#### DATA SUPPLIED
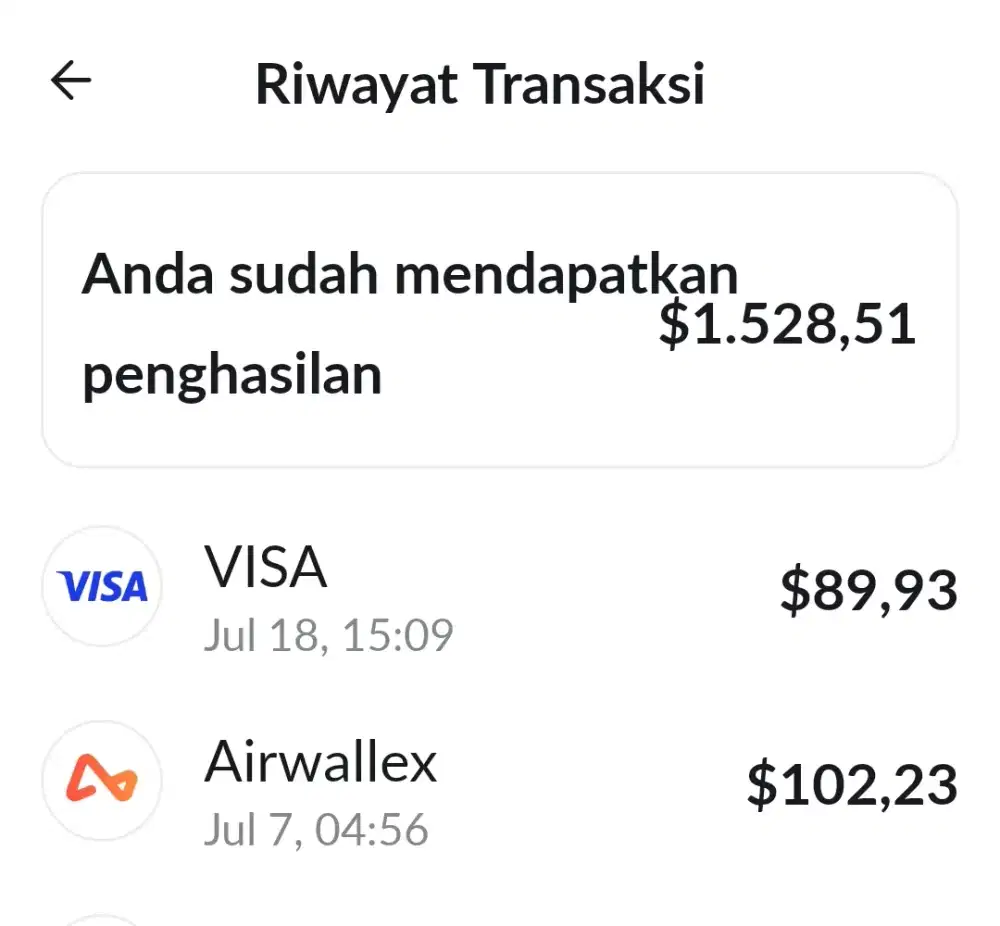
Task: Tap the Anda sudah mendapatkan text line
Action: pyautogui.click(x=410, y=275)
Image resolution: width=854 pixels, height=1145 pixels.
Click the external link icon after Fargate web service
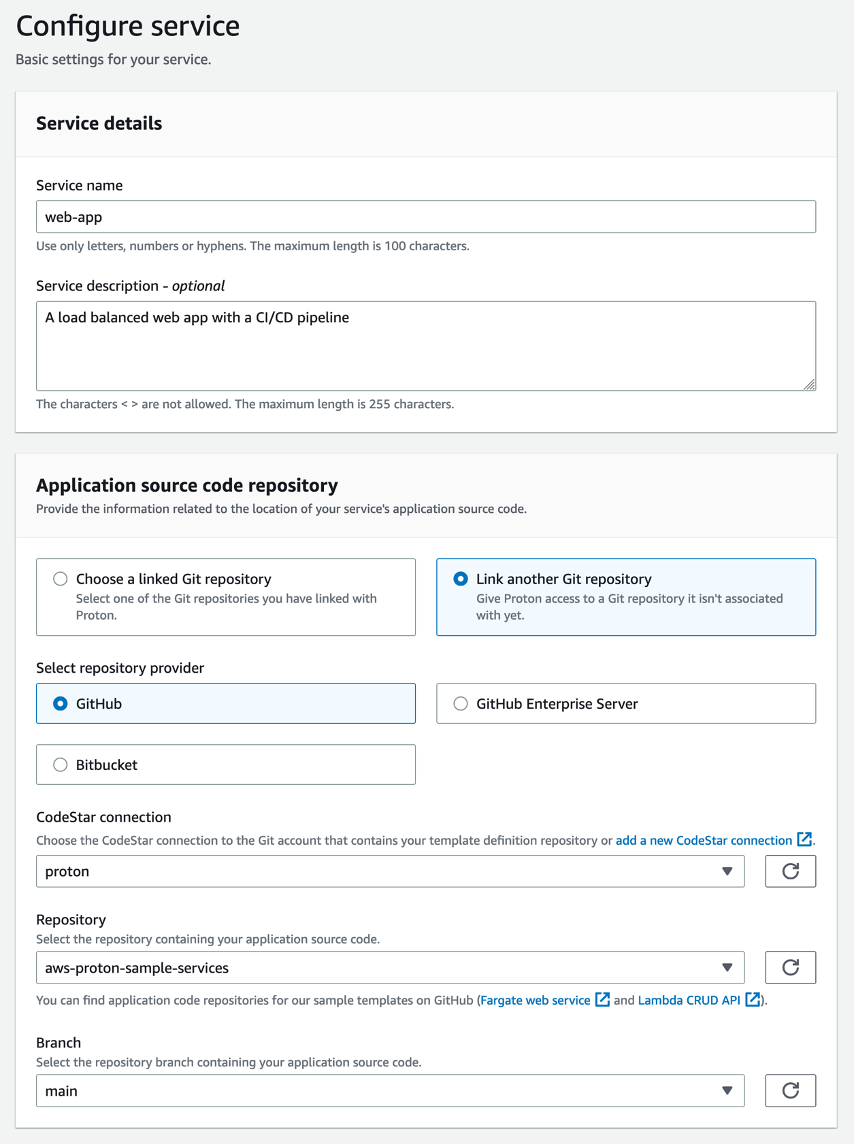(x=601, y=999)
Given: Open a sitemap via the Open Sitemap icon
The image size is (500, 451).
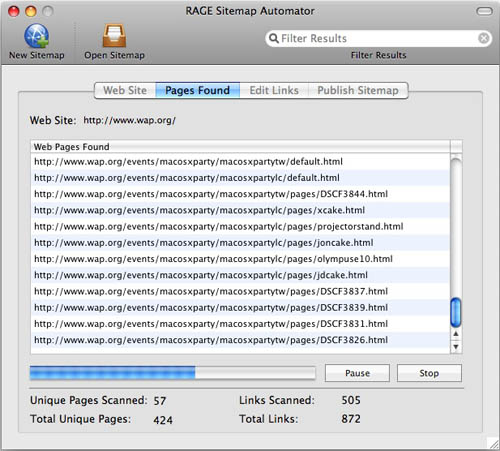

#### EXERCISE
Lay out every line of the listing above as a numbered list, skipping any blank lines and leaving out the pictures.

#### EXPECTED ANSWER
1. Task: Tap the Anda sudah mendapatkan text line
2. Action: pyautogui.click(x=410, y=275)
3. Image resolution: width=854 pixels, height=1145 pixels.
4. Click the external link icon after Fargate web service
5. (x=601, y=999)
6. Given: Open a sitemap via the Open Sitemap icon
7. The image size is (500, 451).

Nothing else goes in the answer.